Work order: The lines from the start of the data up to and including the one with "You are a computer-use agent. This" should be returned exactly, and nothing else.

(Pixel coordinate grounding data)
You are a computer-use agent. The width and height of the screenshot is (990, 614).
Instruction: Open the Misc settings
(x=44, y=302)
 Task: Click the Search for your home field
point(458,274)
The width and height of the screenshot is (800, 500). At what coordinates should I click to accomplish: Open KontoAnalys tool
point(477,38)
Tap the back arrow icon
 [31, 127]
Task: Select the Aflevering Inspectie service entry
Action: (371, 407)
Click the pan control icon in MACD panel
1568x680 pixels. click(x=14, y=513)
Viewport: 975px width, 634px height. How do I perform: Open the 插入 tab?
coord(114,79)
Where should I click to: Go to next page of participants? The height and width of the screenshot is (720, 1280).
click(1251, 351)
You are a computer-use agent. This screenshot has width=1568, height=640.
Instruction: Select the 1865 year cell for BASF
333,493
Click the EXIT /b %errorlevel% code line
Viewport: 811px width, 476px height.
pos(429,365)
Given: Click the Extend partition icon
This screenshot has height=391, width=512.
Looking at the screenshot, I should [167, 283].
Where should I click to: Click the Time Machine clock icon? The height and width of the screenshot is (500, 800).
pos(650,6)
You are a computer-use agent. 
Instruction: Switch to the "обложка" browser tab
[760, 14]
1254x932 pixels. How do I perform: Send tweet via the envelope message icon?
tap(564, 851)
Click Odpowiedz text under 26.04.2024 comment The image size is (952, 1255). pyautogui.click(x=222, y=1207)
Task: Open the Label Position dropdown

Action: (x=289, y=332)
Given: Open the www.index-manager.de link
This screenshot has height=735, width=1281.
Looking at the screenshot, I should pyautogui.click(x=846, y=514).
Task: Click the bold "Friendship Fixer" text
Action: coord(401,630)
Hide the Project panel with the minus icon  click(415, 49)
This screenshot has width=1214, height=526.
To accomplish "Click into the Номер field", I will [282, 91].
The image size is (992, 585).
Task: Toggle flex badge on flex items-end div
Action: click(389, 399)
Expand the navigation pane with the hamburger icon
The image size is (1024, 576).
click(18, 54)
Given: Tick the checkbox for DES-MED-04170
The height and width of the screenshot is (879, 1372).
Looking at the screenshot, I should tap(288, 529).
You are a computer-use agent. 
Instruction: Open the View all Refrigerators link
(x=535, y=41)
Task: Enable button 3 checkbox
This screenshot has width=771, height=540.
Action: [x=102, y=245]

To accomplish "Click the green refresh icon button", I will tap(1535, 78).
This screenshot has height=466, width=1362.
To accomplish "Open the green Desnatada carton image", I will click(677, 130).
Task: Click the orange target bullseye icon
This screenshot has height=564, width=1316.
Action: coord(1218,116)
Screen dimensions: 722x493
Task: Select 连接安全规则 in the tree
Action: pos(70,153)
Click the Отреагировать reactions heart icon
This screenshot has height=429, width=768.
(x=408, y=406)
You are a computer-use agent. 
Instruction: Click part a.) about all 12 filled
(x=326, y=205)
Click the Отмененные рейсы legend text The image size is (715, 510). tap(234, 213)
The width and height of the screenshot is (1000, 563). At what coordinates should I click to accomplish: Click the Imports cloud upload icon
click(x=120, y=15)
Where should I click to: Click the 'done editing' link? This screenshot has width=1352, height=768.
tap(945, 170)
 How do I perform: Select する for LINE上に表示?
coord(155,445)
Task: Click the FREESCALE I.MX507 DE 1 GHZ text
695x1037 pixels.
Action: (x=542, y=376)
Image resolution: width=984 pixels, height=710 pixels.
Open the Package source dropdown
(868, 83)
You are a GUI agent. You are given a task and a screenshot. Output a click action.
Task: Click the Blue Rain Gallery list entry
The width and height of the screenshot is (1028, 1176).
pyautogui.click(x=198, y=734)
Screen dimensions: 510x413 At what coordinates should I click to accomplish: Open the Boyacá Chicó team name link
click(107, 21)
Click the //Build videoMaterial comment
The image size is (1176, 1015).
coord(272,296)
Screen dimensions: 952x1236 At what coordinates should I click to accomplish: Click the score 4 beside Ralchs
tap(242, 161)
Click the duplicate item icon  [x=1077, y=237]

Solution to the exercise:
You are a computer-use agent. The width and height of the screenshot is (990, 614).
Instruction: Open the Misc settings
(x=44, y=302)
 Task: Click the Search for your home field
point(458,274)
The width and height of the screenshot is (800, 500). At what coordinates should I click to accomplish: Open KontoAnalys tool
point(477,38)
Tap the back arrow icon
 [31, 127]
Task: Select the Aflevering Inspectie service entry
Action: (371, 407)
Click the pan control icon in MACD panel
1568x680 pixels. click(x=14, y=513)
Viewport: 975px width, 634px height. How do I perform: Open the 插入 tab?
coord(114,79)
Where should I click to: Go to next page of participants? The height and width of the screenshot is (720, 1280).
click(1251, 351)
You are a computer-use agent. This screenshot has width=1568, height=640.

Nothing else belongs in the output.